__Document excerpt__.
━━━
Comparing video encoders involves using synthetic metrics to assess visual quality. Tools like "metrics" from the Psychovisual Experts Group can be used to help generate data that can be plotted. Plotting encoder performance in different ways helps determine the best encoder for your implementation needs, considering quality & speed.
Comparing video encoders isn't hard; in fact, it is usually quite easy. However, it is very often done incorrectly.
That's a bit of an oversimplification. Comparing video encoders extremely well is rather difficult, and it is the focus of a lot of impactful research that aims to produce metrics that can properly assess how good a video looks to our eyes. The human eye is very complex, and guiding compression algorithms to care about the human visual system can get very interesting (I wrote a bit about perceptual color encoding in JPEG with the XYB colorspace used in JPEG XL, it can be very cool stuff).
This article is more about what we can do now with the tools that we have, regardless of the metric we're interested in. Many people, including the SVT-AV1 team, make use of PSNR, SSIM, and VMAF, but today we're going to be (mainly) focusing on XPSNR, a perceptual metric by Fraunhofer HHI that is readily available in FFmpeg 7.1.
Now that we have established the problem space, we can talk about:
A helpful toolbox of various scripts is provided by the metrics
utility by the Psychovisual Experts Group. You can find the code via this GitHub link.
This tool lets us compute some image-focused metrics that we will use for video, and Weighted XPSNR, a video metric based on XPSNR that includes chroma information (officially, XPSNR is recommended to be luma-only).
There are three "tiers" of comparisons, each involving a bit more data than the last:
We'll start with simple two-video comparisons.
XPSNR is what we call a full-reference distortion metric, which
means we compare a distorted video to its source to get a score. Since
we're encoding a source video with a video encoder, we can compare the
source and the encode with scores.py
:
./scores.py [source] [encode]
You can also use encode.py
to encode the video for you.
Either one will give us various statistics for the metrics we have
available to us. Given we used the GPU for computation of
SSIMULACRA2/Butteraugli (more on that in a second), you'll get something
like this output:
SSIMULACRA2 scores for every 1 frame:
Average: 75.22395
Harmonic Mean: 75.08624
Std Deviation: 3.19206
10th Pctile: 70.52215
Butteraugli scores for every 1 frame:
Distance: 0.80522
Max Distance: 0.97927
XPSNR scores:
XPSNR Y: 34.80490
XPSNR U: 38.48910
XPSNR V: 37.42110
W-XPSNR: 35.61793
You'll notice that this is a lot more than just a single data point. We're just supposed to compare two videos and get a number for how the encode looks, right? Ideally, yes, but with the imperfect tools we have, we must do the best we can.
━━━
Document and screenshot pointing records
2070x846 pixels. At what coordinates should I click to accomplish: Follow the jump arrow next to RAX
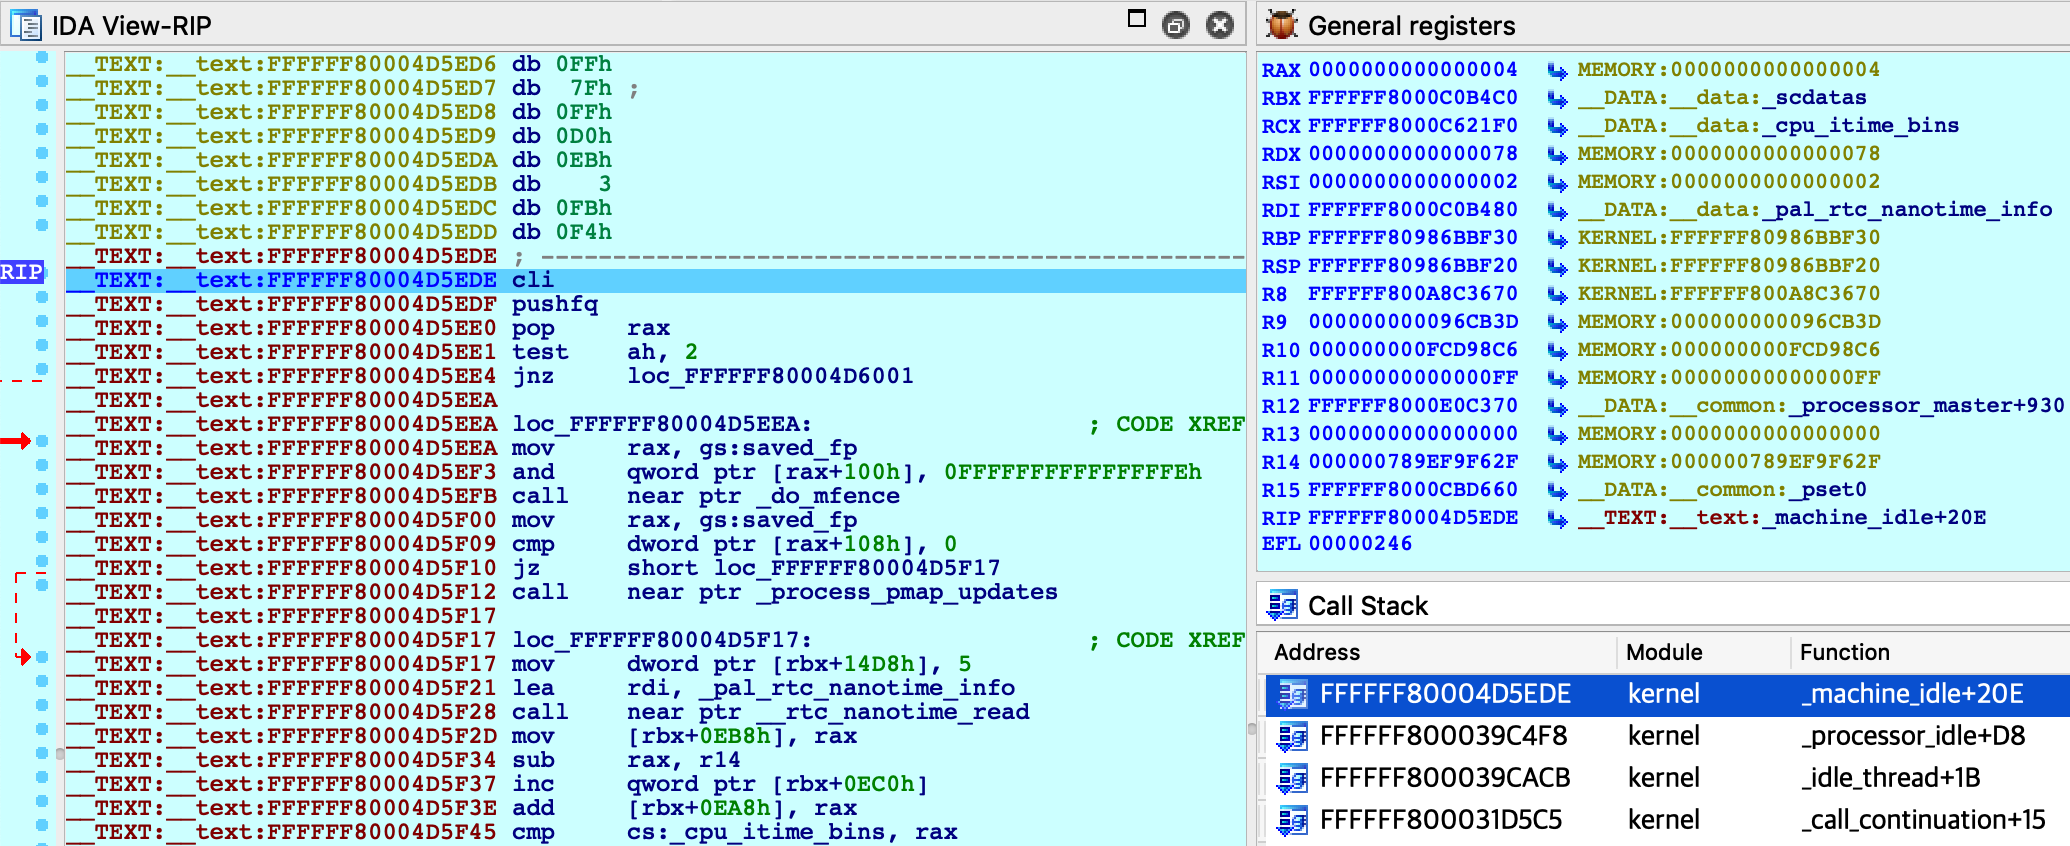coord(1556,70)
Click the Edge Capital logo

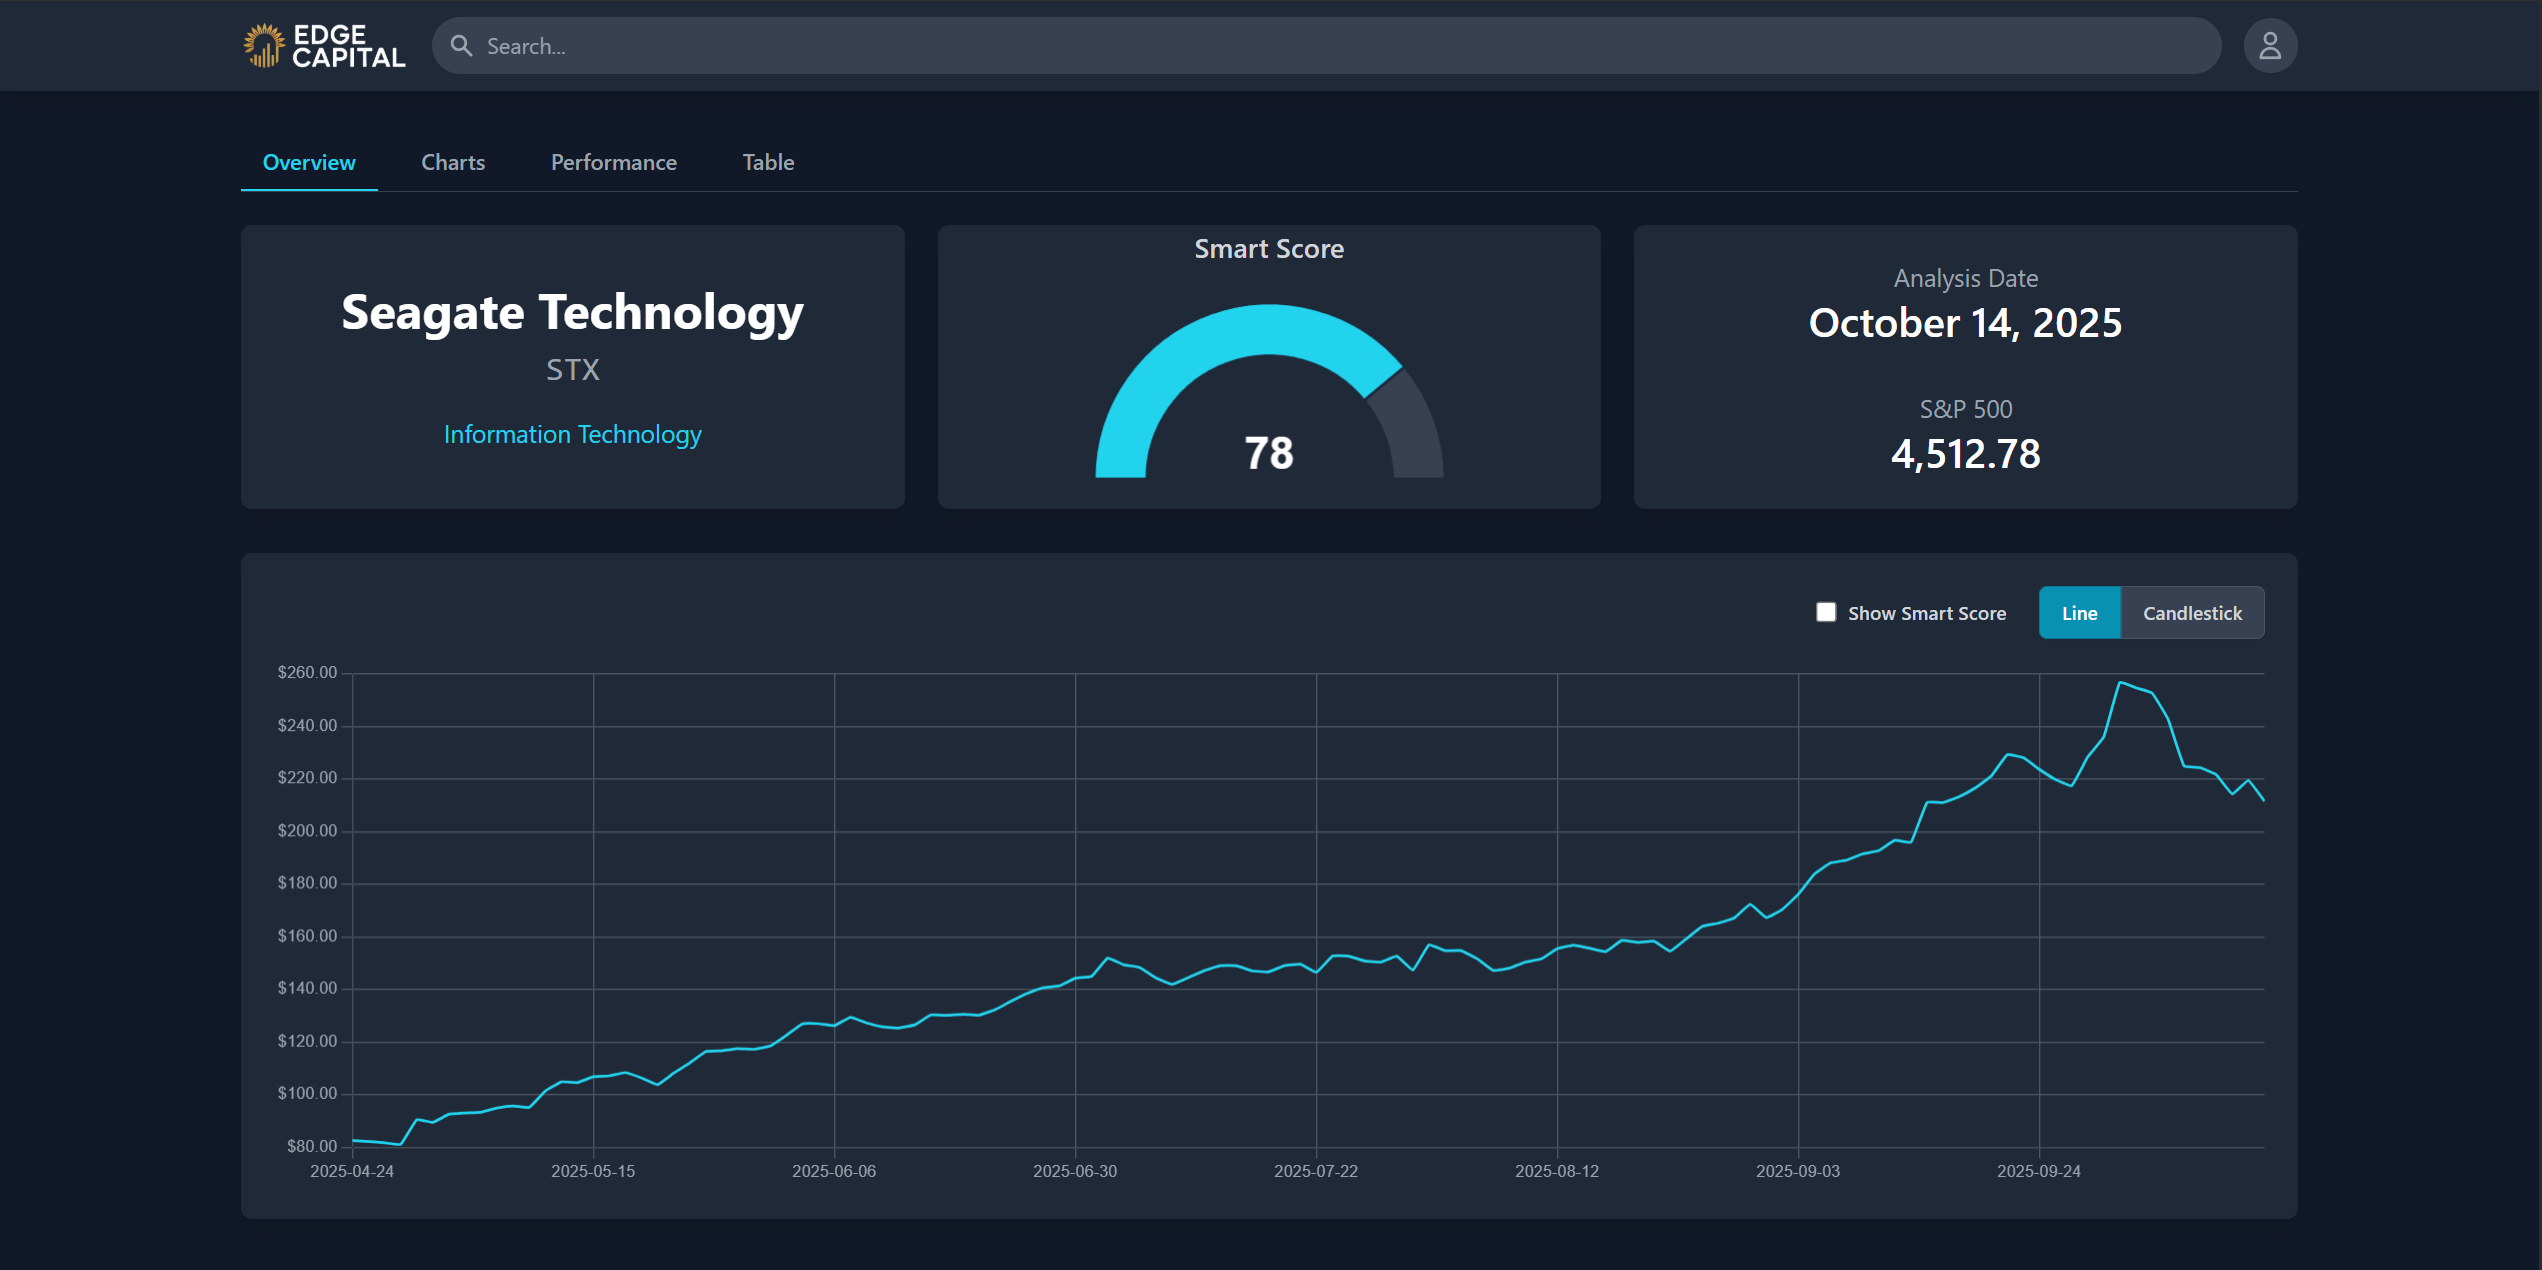pyautogui.click(x=322, y=45)
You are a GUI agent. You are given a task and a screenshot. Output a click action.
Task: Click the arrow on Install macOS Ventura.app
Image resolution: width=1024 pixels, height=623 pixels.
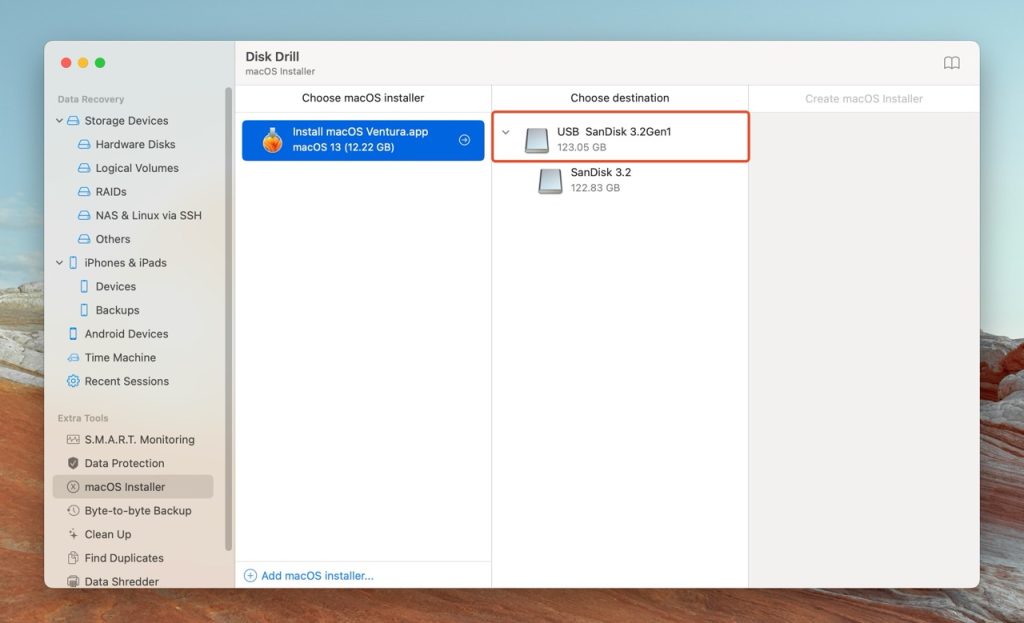(464, 140)
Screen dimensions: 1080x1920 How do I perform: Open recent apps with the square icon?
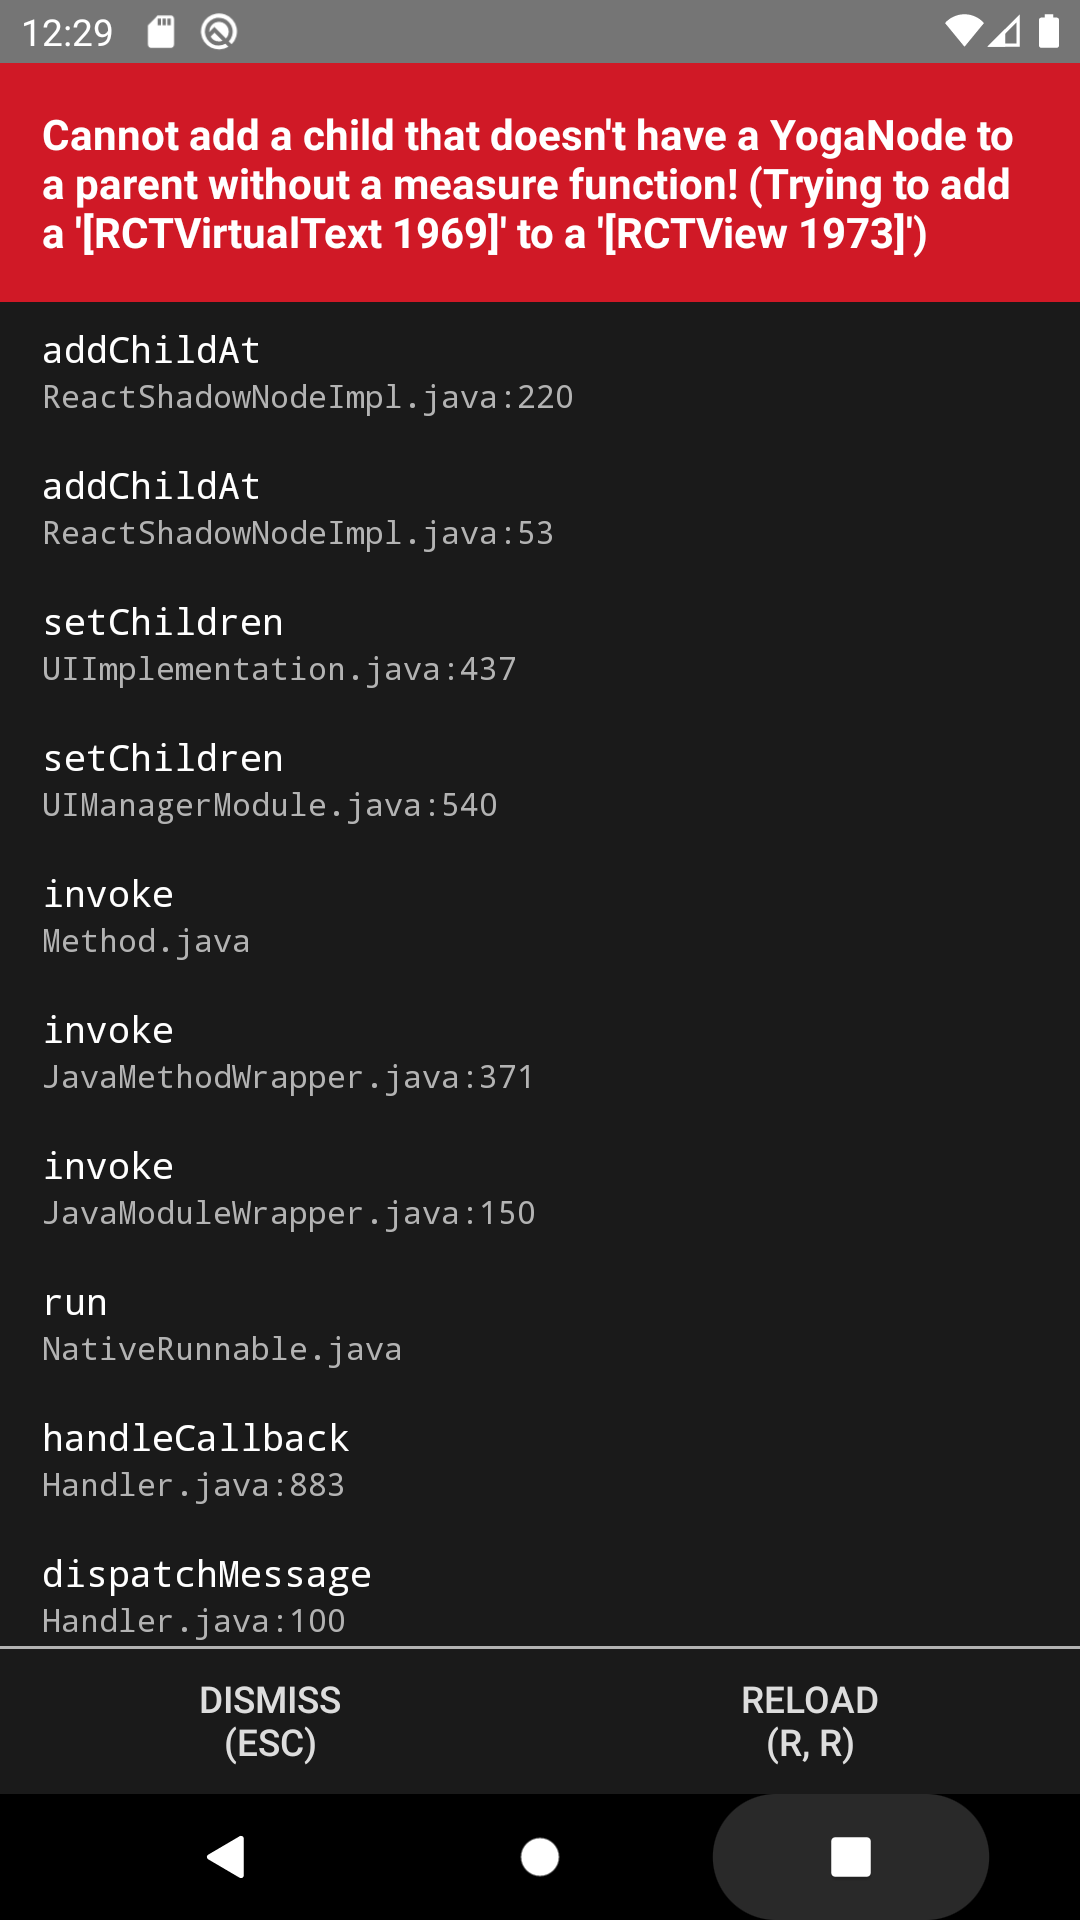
━━━
__Problems and tasks__.
1. What kind of metric does the video encoder comparison article call XPSNR?
2. Condense the paragraph of the video encoder comparison article that begins "This article is more about what we can do now" into a short bulleted list that keeps its main facts.
The records are not needed for this work.

__Written answers__.
1. A full-reference distortion metric.

2.
- The focus is on what can be done now with existing tools, whatever the metric of interest.
- Many people, including the SVT-AV1 team, use PSNR, SSIM, and VMAF.
- The main focus here is XPSNR, a perceptual metric by Fraunhofer HHI that is readily available in FFmpeg 7.1.